ExxonMobil Expects North American LNG Imports to Reach 18 Bcf/d by 2020
ExxonMobil Corp. released its 2004 Energy Outlook last Thursday, predicting that global natural gas demand will grow about 2.2%/year through 2030, remaining the fastest of any major fuel over that period and reaching a 25% share of total energy consumption by 2030.
The area of fastest gas demand growth will remain the Emerging Asia region, and power generation will continue to be the main driver, representing 48% of the demand growth between 2000 and 2030, said Alan Kelly, head of corporate planning for ExxonMobil.
ExxonMobil predicts that total global energy demand will rise 1.7% per year through 2030, driven by higher personal incomes and living standards in Asia. "We're expecting global energy demand to grow at close to 2% a year," said Kelly, to 335 million boe/d by 2030, up from 220 million boe/d currently. Total energy demand also is expected to rise the most in Asia, with oil as the leading fuel used mostly for transportation.
During a webcast, he noted the economic growth and energy demand are interdependent. "If we can't meet the significant supply and demand challenges, then economic growth is likely to be compromised." ExxonMobil is expecting the growth of total worldwide gross domestic product to be about 2.8%. Over the time frame, China will emerge as the largest Asian economy. China's GDP is expected to grow at 6.3% per year, or more than double the rate in North America over the time period.

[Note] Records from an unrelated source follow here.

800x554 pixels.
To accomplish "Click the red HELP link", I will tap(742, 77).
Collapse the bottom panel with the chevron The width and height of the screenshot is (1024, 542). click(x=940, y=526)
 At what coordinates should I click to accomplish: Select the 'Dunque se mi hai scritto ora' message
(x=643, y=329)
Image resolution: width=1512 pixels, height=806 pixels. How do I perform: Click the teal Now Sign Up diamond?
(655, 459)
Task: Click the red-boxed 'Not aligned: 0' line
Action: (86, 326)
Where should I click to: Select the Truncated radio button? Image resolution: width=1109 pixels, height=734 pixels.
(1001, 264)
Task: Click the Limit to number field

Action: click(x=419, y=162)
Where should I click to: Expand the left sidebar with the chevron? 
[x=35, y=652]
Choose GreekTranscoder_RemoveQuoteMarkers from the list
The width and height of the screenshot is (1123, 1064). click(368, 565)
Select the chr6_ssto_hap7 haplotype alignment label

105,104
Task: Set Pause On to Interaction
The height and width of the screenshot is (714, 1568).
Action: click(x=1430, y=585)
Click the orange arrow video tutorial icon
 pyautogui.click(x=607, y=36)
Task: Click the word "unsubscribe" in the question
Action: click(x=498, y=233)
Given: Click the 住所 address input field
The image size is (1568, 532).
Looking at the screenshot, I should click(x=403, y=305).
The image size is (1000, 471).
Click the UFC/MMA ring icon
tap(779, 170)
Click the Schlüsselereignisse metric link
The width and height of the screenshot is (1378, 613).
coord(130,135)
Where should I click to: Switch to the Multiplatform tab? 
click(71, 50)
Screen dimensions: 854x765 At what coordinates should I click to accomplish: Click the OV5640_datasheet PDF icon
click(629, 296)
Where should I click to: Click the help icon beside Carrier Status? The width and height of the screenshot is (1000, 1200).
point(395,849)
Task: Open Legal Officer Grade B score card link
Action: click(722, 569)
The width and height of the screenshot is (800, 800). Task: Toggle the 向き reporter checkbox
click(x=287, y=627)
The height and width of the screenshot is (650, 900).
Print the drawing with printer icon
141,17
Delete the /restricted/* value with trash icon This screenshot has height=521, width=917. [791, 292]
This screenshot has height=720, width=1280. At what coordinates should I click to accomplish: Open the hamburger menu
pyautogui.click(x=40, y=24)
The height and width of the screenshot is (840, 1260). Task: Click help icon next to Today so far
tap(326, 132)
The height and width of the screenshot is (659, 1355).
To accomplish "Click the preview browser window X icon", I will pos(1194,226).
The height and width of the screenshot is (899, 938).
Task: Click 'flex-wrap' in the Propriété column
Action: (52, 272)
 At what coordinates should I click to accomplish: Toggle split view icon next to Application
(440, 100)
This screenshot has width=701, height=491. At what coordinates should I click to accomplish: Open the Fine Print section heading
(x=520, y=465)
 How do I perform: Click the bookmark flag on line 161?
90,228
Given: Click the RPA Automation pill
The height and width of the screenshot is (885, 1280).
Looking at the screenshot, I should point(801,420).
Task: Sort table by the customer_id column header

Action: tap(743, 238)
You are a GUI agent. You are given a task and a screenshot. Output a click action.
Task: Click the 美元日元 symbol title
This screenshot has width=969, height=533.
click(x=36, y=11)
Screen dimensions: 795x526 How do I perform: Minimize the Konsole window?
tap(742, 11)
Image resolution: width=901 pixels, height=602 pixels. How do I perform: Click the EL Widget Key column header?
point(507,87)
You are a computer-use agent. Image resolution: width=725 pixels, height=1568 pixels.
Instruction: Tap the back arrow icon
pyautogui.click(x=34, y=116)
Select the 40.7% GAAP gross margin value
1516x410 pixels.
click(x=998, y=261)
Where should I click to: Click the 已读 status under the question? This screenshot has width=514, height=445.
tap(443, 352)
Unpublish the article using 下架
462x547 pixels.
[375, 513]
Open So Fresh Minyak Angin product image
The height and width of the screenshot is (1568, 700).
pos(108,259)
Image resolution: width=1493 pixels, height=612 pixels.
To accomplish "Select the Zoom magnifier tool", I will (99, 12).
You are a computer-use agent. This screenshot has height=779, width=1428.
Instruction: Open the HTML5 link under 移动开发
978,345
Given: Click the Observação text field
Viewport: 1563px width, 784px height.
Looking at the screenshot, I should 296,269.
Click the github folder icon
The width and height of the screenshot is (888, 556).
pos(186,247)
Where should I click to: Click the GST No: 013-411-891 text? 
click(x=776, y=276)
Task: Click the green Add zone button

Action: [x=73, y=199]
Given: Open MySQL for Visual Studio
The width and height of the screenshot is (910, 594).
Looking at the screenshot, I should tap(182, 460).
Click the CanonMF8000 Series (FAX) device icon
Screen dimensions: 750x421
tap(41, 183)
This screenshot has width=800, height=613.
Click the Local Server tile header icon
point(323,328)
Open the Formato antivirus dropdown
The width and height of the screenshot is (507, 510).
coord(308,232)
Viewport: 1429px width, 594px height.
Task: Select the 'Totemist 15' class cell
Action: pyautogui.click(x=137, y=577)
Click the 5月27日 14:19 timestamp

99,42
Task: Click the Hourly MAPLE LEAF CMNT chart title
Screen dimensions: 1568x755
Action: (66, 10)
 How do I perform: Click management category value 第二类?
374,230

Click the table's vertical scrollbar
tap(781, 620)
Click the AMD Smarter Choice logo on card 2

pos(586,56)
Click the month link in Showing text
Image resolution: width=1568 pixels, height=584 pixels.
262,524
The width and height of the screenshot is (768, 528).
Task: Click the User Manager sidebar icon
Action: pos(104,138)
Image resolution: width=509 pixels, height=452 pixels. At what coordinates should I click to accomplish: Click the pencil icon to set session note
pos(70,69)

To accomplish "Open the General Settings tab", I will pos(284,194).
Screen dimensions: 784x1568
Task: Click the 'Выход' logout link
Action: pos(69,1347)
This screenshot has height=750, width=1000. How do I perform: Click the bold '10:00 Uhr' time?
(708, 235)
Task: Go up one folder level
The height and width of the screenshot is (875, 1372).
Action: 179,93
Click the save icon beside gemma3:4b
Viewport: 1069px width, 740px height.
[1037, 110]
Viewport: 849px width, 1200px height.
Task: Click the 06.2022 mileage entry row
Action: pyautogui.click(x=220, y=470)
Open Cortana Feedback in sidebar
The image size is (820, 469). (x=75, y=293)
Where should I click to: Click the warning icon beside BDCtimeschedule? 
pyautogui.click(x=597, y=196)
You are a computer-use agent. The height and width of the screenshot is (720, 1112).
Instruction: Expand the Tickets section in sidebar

Kelly said more efficient energy production methods are needed to meet the rising growth. Those methods include heavy oil, oilsands and oil shale production. On the demand side, more fuel efficient cars, especially in North America, will offset demand in places like China, where more people will buy cars, he said.
Kelly noted that with the substantial worldwide growth in natural gas demand will come a significant increase in global natural gas trade. Liquefied natural gas (LNG) imports in North America are expected to grow to 9 Bcf/d in 2010, 18 Bcf/d in 2020 and 26 Bcf/d, or 24% of total supply, in 2030.
The gas import growth in Europe also will be substantial, rising to 53% of total supply in 2010, or about 34 Bcf/d, and to 70% of total supply in 2030, or 62 Bcf/d. Asia Pacific gas imports are expected to reach 5 Bcf/d in 2010 and grow to 22 Bcf/d in 2030.
ExxonMobil also predicts that energy use will become more diversified over the long term, but oil and gas are expected to remain the dominant fuels. "For the foreseeable future, fossil fuels are likely to be the only energy forms that have the scale and versatility to meet the significant growing energy demand challenge," said Kelly.